======== INPUT ROWS ========

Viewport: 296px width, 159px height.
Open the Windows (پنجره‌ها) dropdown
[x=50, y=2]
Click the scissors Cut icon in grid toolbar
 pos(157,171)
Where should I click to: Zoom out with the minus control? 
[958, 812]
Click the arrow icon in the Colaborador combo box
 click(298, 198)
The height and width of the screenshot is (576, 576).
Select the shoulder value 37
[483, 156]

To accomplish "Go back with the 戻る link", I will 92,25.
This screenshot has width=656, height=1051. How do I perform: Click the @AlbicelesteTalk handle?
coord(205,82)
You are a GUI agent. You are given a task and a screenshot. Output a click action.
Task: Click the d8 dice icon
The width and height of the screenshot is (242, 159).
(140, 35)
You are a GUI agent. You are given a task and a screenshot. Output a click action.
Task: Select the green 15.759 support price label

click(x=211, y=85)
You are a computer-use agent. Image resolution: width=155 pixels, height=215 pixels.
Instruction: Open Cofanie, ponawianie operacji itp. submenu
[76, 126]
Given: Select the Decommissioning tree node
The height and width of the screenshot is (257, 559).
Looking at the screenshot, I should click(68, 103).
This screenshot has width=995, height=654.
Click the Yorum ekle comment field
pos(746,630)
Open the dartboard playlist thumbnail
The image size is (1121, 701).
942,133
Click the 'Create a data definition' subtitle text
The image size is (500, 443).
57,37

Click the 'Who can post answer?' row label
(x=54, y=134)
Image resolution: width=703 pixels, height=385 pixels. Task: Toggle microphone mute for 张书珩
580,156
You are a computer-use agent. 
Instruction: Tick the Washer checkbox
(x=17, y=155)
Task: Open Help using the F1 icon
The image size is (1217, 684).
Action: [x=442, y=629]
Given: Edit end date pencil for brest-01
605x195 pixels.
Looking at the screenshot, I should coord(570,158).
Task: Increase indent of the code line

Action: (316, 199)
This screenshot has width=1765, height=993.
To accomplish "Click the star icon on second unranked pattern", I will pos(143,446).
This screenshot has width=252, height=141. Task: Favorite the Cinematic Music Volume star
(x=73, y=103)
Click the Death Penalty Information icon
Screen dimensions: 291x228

========

_THE TASK_: Reproduce the records from the line containing "I will 92,25." through the end of the records, swapping "Washer" for "Dryer" and leaving everything else as it stands.

_EXERCISE SOLUTION_:
To accomplish "Go back with the 戻る link", I will 92,25.
This screenshot has width=656, height=1051. How do I perform: Click the @AlbicelesteTalk handle?
coord(205,82)
You are a GUI agent. You are given a task and a screenshot. Output a click action.
Task: Click the d8 dice icon
The width and height of the screenshot is (242, 159).
(140, 35)
You are a GUI agent. You are given a task and a screenshot. Output a click action.
Task: Select the green 15.759 support price label

click(x=211, y=85)
You are a computer-use agent. Image resolution: width=155 pixels, height=215 pixels.
Instruction: Open Cofanie, ponawianie operacji itp. submenu
[76, 126]
Given: Select the Decommissioning tree node
The height and width of the screenshot is (257, 559).
Looking at the screenshot, I should click(68, 103).
This screenshot has width=995, height=654.
Click the Yorum ekle comment field
pos(746,630)
Open the dartboard playlist thumbnail
The image size is (1121, 701).
942,133
Click the 'Create a data definition' subtitle text
The image size is (500, 443).
57,37

Click the 'Who can post answer?' row label
(x=54, y=134)
Image resolution: width=703 pixels, height=385 pixels. Task: Toggle microphone mute for 张书珩
580,156
You are a computer-use agent. 
Instruction: Tick the Dryer checkbox
(x=17, y=155)
Task: Open Help using the F1 icon
The image size is (1217, 684).
Action: [x=442, y=629]
Given: Edit end date pencil for brest-01
605x195 pixels.
Looking at the screenshot, I should coord(570,158).
Task: Increase indent of the code line

Action: (316, 199)
This screenshot has width=1765, height=993.
To accomplish "Click the star icon on second unranked pattern", I will pos(143,446).
This screenshot has width=252, height=141. Task: Favorite the Cinematic Music Volume star
(x=73, y=103)
Click the Death Penalty Information icon
Screen dimensions: 291x228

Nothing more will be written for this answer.